▶ TASK TO COMPLETE
Copy out exactly the stretch below, from the line with "Click server1 green status checkmark" through the line with "809x568 pixels.", both included; the pictures stay out.

SOURCE MATERIAL below:

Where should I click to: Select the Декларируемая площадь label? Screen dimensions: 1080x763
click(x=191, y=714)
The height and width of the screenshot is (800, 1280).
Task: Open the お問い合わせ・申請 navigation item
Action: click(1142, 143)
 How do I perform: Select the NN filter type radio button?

End of SOURCE MATERIAL.
SOURCE MATERIAL below:

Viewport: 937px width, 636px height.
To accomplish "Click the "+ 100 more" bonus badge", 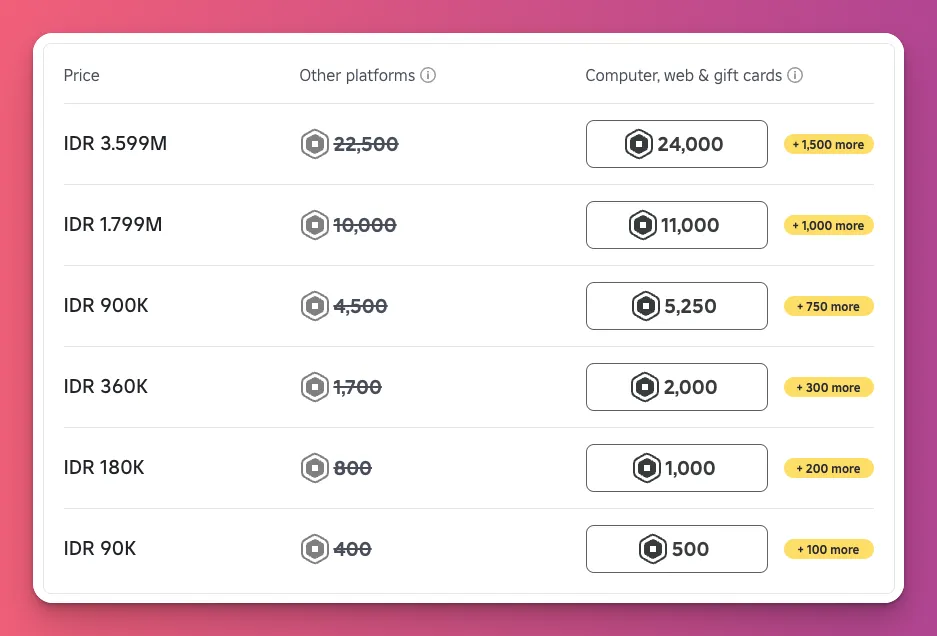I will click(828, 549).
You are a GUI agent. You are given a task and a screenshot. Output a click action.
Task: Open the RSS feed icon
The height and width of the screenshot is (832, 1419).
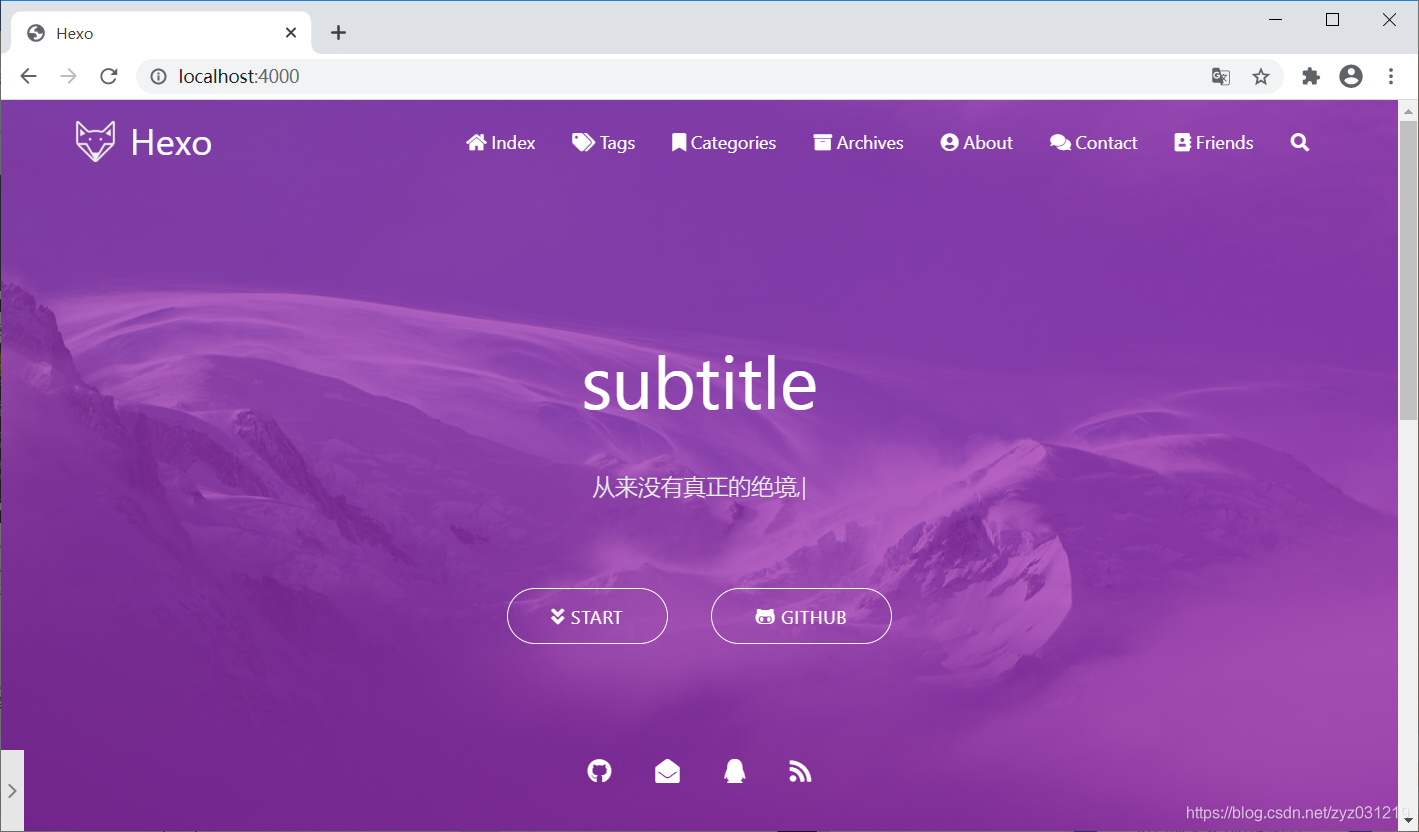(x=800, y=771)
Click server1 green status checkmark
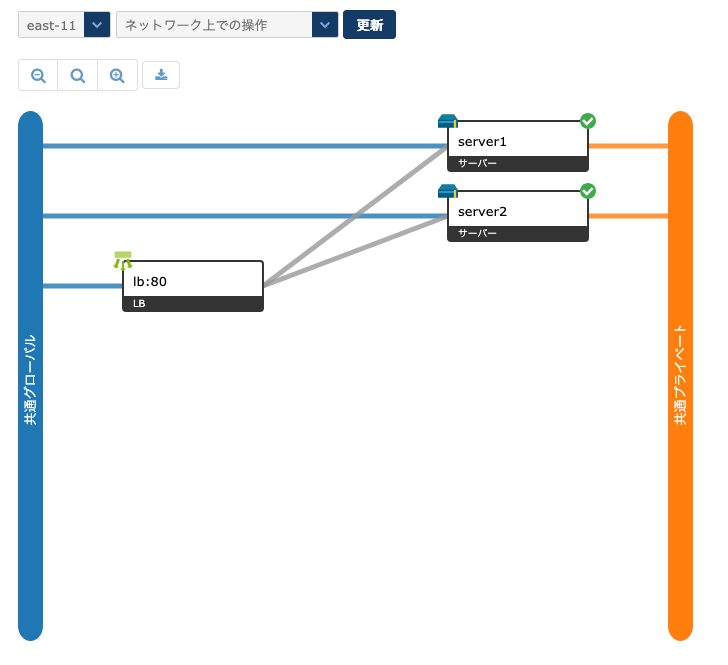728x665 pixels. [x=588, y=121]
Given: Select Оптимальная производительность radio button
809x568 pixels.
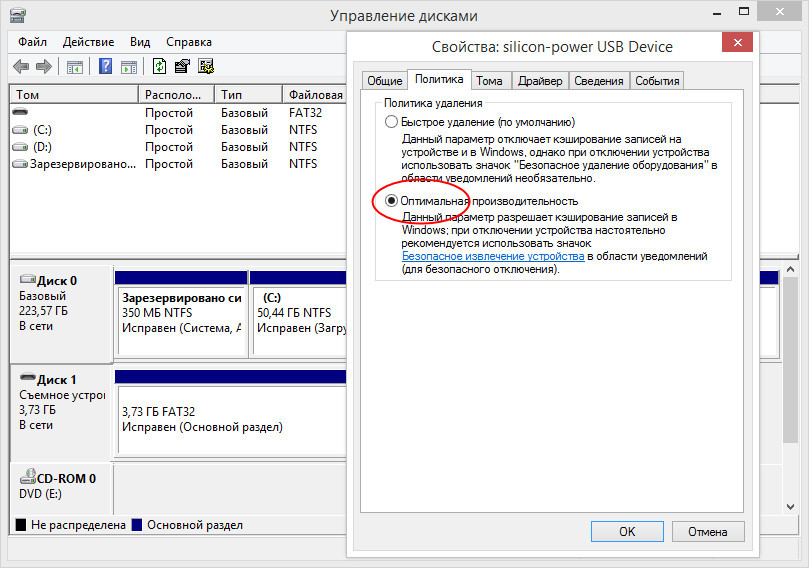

End of SOURCE MATERIAL.
SOURCE MATERIAL below:

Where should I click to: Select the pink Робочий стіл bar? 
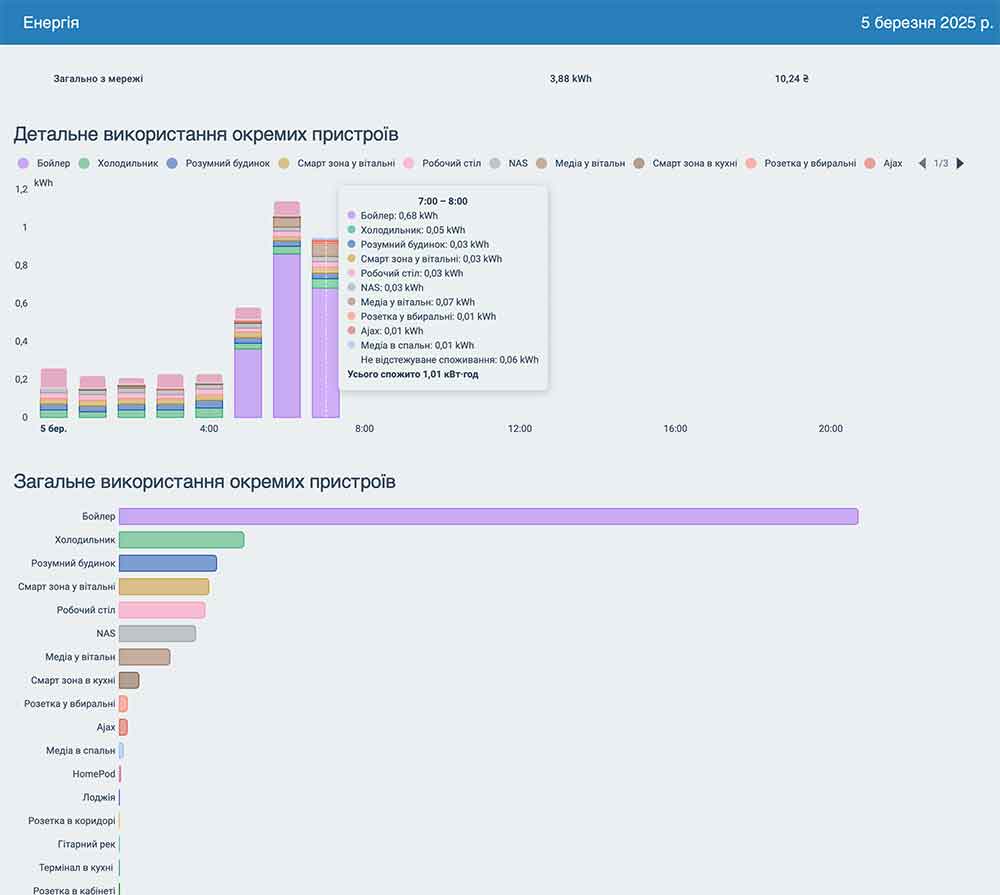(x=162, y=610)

End of SOURCE MATERIAL.

▶ WRITTEN ANSWER
Click server1 green status checkmark
728x665 pixels. [x=588, y=121]
Given: Select Оптимальная производительность radio button
809x568 pixels.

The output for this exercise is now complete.